Document passage:
########

American Revolution Notes: Radical or Moderate Essay
American Revolution Notes: Radical or Moderate
Some historians argue that the Revolution was solely aimed at achieving the limited goal of independence from Britain. There was a consensus among the Americans about keeping things as they were once the break from Britain had been accomplished The Revolution was inevitably viewed as a struggle of liberty versus tyranny between America and Britain. The Revolution was “radical in its character,” according to Bancroft, because it hastened the advance of human beings toward a millennium of “everlasting peace” and “universal brotherhood.” The imperial school believed that political and constitutional issues brought on the Revolution.
The Progressive historians held that the primary causes were social and economic. Gipson claimed the British were justified in taxing the Americas and tightening the Navigation Acts after 1763, because largely British blood and money had been expended in the “Great War for Empire,” 1754-1763 (French and Indian War). Carl L. Becker, Charles A. Beard, Arthur M. Schlesinger Sr., and J. Franklin Jameson stressed class conflict as well as insisted the political or constitutional ideas had an underlying economic basis. Disenchantment of the merchants with British rule, said Schlesinger, arose from the economic reverses they suffered as a result of the strict policy of imperial control enacted by the mother country after the French and Indian War.

########

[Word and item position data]

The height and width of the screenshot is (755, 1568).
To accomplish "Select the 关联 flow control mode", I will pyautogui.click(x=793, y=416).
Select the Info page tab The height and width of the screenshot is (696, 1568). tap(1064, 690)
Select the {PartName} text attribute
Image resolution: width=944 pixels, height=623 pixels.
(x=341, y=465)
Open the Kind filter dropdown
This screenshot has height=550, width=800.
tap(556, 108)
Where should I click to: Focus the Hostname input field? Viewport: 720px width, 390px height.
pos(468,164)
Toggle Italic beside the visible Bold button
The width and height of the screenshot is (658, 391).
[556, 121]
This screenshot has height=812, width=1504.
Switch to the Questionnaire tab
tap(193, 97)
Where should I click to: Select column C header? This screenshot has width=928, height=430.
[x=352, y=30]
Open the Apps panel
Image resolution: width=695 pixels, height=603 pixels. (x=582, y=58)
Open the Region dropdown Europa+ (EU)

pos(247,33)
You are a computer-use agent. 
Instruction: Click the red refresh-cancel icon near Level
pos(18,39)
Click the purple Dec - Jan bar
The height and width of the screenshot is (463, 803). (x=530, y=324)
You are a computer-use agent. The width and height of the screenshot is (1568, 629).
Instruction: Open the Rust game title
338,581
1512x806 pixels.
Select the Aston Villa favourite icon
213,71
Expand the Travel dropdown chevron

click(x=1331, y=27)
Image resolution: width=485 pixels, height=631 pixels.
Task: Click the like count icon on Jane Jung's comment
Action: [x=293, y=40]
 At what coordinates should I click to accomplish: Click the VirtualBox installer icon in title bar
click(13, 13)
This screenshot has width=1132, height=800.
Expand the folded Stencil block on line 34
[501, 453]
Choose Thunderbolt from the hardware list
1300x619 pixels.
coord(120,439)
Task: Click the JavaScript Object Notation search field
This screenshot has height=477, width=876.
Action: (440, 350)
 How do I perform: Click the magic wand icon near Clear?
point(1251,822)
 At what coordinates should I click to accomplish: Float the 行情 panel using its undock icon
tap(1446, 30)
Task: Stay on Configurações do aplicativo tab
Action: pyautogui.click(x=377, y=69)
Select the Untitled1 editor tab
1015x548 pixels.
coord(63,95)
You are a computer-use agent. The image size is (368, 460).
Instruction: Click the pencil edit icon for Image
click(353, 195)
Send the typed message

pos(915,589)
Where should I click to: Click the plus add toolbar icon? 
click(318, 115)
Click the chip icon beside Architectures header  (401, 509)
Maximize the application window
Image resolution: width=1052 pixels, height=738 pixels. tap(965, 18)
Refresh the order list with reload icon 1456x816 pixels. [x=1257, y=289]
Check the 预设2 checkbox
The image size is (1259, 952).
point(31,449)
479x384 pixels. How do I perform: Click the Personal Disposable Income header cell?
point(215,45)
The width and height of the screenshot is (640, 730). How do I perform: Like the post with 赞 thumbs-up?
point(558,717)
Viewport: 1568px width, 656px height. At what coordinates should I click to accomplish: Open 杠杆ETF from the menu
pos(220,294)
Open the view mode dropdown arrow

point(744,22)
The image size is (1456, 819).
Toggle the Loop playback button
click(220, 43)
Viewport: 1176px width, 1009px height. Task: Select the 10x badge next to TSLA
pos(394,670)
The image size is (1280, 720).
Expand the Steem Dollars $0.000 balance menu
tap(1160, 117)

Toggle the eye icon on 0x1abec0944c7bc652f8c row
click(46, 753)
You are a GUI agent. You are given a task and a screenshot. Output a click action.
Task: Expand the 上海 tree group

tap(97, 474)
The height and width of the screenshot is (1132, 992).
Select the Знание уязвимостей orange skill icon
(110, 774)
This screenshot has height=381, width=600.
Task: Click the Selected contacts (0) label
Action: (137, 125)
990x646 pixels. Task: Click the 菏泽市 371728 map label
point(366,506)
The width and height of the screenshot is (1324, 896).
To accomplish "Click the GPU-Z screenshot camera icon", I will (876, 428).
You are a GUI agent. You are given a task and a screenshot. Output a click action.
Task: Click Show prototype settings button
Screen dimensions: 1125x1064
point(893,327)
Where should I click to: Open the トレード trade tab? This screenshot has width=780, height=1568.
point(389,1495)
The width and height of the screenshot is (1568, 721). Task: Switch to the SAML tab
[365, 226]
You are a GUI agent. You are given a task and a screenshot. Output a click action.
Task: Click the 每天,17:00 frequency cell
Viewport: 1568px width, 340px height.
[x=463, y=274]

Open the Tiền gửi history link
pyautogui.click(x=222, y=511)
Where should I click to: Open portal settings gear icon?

########

What to do:
A – According to the American Revolution notes above, why did Gipson consider the British justified in taxing the Americas and tightening the Navigation Acts after 1763?
B – Pick up the American Revolution notes above after their final sentence and continue them.

Results of the tasks:
A – Gipson held that the British were justified because largely British blood and money had been spent in the "Great War for Empire" of 1754-1763, also known as the French and Indian War.

B –
The merchant class later became, in Schlesinger’s words, “a potent factor o the conservative counterrevolution that led to the establishment of the United States Constitution.” In the struggle between colonies and the mother country, the Americans emerged as the “conservatives” because they were trying to keep matters as they were before 1763. Daniel J. Boorsten argued that the revolution was conservative on the imperial as well as the local level because Americans were fighting to retain traditional rights and liberties granted to them under the British constitution.
In refusing to accept the principle of no taxation without representation, Boorstin wrote, the patriots were insisting upon an old liberty, not a new right. The colonists, according to Bailyn, were convinced that there was a sinister plot against liberty in both England and America. Americans believed the conspiracy had succeeded in England and that America represented the last bastion or the defense of English liberties and the freedom of all mankind. Bailyn took issue with the Progressive historians who declared that the patriot leaders were indulging in mere rhetoric when they employed such words as conspiracy, corruption, and slavery.
The colonists meant what they said; the fear of conspiracy against constitutional authority was built into the very structure of politics, and these words represented “real fears, real anxieties, [and] a sense of real danger.” Nash concluded that social changes had turned these seaport communities into “crucibles of revolutionary agitation.” The increasing poverty and the narrowing of economic opportunities resulted in resentment and rising class consciousness among segments of the artisan class. Some [New Left Historians] pictured the Revolution as a social movement – an internal struggle within the colonies – caused in part by class antagonism.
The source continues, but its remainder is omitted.